Three-dimensional literals in C++ - j_baker
http://www.xs4all.nl/~weegen/eelis/analogliterals.xhtml

======
okmjuhb
I like to think that, like how the "Book of Life" is interpreted in Christian
Symbology, where the list of good and bad deeds of a persons life has been
recorded for a later judgment, there's a "Book of Time" where, at some point,
you have to account for all the bizarre, time-consuming activities that at one
point in your life, you decided were worthwhile.
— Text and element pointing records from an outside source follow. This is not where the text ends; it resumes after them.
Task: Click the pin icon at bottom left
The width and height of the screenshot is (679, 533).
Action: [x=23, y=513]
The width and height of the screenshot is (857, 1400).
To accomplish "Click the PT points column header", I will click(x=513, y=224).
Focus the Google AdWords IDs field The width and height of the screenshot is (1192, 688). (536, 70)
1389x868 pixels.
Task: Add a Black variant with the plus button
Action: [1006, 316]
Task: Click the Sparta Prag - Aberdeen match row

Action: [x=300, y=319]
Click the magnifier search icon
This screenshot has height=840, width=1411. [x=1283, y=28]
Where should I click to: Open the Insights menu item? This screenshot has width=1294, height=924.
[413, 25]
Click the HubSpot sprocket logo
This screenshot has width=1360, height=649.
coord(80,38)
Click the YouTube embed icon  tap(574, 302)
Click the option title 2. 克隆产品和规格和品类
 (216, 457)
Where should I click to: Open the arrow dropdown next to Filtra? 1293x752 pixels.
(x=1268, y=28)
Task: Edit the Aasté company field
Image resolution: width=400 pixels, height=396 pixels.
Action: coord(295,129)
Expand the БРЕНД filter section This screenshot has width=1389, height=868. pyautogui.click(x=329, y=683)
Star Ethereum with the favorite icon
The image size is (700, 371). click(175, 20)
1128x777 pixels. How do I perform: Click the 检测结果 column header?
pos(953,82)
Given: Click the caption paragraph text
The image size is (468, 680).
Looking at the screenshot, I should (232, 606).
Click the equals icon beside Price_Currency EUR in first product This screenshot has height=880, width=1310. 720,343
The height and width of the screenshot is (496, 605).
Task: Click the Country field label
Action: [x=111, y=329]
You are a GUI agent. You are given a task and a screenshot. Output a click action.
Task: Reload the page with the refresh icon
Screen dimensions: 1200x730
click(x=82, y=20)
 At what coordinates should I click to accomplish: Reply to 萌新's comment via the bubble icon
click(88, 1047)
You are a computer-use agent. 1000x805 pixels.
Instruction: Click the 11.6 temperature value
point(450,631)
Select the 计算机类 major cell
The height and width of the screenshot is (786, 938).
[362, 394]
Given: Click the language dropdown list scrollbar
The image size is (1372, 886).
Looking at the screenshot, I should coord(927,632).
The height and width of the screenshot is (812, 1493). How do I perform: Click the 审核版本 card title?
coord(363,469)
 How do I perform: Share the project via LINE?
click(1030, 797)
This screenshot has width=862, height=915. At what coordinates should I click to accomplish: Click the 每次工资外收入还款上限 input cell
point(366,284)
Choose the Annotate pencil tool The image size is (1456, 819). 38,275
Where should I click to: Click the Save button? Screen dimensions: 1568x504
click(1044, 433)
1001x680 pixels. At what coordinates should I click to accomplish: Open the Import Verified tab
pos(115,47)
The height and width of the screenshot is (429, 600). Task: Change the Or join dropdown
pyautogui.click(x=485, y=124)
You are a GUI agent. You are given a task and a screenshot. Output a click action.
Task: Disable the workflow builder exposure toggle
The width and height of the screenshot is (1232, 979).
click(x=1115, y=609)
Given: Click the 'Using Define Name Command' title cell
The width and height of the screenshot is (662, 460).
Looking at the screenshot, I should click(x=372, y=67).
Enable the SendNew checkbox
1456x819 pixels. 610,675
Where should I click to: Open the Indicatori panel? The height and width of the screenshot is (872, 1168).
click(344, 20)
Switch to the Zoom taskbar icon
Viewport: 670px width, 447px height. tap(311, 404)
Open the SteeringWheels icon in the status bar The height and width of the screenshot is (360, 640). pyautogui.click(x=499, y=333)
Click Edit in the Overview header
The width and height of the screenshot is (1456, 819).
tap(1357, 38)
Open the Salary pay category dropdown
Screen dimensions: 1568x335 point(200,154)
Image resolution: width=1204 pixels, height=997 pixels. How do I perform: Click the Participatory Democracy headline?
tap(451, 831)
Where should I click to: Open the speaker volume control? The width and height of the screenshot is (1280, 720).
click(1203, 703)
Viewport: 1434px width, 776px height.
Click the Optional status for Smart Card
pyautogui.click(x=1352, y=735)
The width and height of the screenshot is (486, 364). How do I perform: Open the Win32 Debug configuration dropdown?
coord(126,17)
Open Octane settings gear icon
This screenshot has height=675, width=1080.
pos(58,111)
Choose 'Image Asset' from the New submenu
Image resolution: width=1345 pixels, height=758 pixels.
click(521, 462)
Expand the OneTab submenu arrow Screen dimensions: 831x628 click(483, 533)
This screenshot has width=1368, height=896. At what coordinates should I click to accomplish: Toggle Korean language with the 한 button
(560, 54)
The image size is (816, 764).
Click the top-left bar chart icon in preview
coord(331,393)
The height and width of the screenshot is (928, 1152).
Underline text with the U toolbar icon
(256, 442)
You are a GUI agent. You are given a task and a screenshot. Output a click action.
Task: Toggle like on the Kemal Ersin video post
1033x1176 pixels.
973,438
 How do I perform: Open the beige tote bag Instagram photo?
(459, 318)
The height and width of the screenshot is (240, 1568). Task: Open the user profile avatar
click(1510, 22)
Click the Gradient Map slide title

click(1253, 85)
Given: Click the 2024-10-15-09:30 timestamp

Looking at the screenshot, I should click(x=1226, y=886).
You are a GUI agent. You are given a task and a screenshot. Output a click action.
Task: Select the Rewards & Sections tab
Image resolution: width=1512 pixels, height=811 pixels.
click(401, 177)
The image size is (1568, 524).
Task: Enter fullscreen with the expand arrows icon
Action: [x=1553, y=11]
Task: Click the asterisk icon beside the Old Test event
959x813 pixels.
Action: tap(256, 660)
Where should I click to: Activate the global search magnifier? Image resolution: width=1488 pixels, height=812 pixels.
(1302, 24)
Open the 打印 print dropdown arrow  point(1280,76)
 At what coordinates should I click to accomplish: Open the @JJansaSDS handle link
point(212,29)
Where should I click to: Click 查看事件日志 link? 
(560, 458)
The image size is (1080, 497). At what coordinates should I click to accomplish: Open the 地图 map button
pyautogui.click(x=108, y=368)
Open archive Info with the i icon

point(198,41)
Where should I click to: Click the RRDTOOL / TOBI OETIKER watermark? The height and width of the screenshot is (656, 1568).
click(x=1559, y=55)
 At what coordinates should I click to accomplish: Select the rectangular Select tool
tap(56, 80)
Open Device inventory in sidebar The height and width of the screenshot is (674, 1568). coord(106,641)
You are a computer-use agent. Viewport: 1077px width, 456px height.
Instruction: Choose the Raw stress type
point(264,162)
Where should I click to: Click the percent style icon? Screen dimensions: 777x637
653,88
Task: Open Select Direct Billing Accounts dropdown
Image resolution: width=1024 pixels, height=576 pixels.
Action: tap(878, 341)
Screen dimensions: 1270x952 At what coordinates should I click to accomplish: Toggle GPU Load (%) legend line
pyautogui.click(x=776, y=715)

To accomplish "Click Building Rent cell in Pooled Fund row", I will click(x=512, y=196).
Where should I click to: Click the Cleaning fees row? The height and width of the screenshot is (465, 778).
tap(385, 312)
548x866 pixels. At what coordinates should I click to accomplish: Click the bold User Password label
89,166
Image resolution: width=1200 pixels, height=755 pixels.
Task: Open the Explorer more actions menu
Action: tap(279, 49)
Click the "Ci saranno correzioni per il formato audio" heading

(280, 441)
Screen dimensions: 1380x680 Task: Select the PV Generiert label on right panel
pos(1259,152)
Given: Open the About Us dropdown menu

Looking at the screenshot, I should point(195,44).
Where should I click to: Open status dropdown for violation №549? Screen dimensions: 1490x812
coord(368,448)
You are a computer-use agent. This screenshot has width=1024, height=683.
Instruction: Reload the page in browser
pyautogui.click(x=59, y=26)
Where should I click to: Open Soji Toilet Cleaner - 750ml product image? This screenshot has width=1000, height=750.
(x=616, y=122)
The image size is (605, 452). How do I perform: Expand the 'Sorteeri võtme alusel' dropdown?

This person will have a lot to answer for one day.

------
dr_x
Hrm, reminds me of the oldie obfuscation contest winner that derives PI from a
circular layout of '-'s and '_'s.
([http://en.wikipedia.org/wiki/International_Obfuscated_C_Code...](http://en.wikipedia.org/wiki/International_Obfuscated_C_Code_Contest))

------
zargon
duplicate <http://news.ycombinator.com/item?id=1322614>

------
swah
Ai ai ai.. bring lisp back.

------
abalashov
Wow. Haha. I laughed. Hard. Almost woke up my girlfriend, actually. That was
pretty funny.

PS. I laughed so hard I snorted a bit.

PPS. I almost spit out my drink. Because I was laughing so hard.